WHAT YOU WILL DO: Reproduce every line of the material below without changing anything.

Stored data:
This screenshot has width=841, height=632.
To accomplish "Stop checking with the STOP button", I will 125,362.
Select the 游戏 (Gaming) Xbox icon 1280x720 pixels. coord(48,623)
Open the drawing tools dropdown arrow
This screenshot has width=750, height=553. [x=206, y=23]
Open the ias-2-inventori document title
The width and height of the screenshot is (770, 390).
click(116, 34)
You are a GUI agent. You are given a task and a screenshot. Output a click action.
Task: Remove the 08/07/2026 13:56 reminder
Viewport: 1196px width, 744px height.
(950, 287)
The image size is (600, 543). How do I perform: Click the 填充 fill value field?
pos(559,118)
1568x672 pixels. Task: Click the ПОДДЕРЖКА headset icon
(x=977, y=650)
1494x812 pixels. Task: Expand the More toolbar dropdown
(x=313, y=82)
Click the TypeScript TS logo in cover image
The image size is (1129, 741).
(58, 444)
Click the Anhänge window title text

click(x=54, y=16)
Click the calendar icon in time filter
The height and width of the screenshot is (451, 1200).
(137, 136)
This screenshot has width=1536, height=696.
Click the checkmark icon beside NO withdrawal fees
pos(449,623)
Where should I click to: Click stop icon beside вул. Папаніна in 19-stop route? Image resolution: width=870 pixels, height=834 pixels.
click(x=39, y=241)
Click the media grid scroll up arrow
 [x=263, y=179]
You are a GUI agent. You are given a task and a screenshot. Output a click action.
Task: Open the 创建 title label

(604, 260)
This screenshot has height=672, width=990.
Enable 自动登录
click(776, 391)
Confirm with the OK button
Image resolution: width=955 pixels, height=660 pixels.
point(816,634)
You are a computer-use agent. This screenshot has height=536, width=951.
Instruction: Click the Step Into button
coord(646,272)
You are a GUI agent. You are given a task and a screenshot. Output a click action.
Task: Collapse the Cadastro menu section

RESULT:
This screenshot has width=841, height=632.
To accomplish "Stop checking with the STOP button", I will 125,362.
Select the 游戏 (Gaming) Xbox icon 1280x720 pixels. coord(48,623)
Open the drawing tools dropdown arrow
This screenshot has width=750, height=553. [x=206, y=23]
Open the ias-2-inventori document title
The width and height of the screenshot is (770, 390).
click(116, 34)
You are a GUI agent. You are given a task and a screenshot. Output a click action.
Task: Remove the 08/07/2026 13:56 reminder
Viewport: 1196px width, 744px height.
(950, 287)
The image size is (600, 543). How do I perform: Click the 填充 fill value field?
pos(559,118)
1568x672 pixels. Task: Click the ПОДДЕРЖКА headset icon
(x=977, y=650)
1494x812 pixels. Task: Expand the More toolbar dropdown
(x=313, y=82)
Click the TypeScript TS logo in cover image
The image size is (1129, 741).
(58, 444)
Click the Anhänge window title text

click(x=54, y=16)
Click the calendar icon in time filter
The height and width of the screenshot is (451, 1200).
(137, 136)
This screenshot has width=1536, height=696.
Click the checkmark icon beside NO withdrawal fees
pos(449,623)
Where should I click to: Click stop icon beside вул. Папаніна in 19-stop route? Image resolution: width=870 pixels, height=834 pixels.
click(x=39, y=241)
Click the media grid scroll up arrow
 [x=263, y=179]
You are a GUI agent. You are given a task and a screenshot. Output a click action.
Task: Open the 创建 title label

(604, 260)
This screenshot has height=672, width=990.
Enable 自动登录
click(776, 391)
Confirm with the OK button
Image resolution: width=955 pixels, height=660 pixels.
point(816,634)
You are a computer-use agent. This screenshot has height=536, width=951.
Instruction: Click the Step Into button
coord(646,272)
You are a GUI agent. You are given a task and a screenshot. Output a click action.
Task: Collapse the Cadastro menu section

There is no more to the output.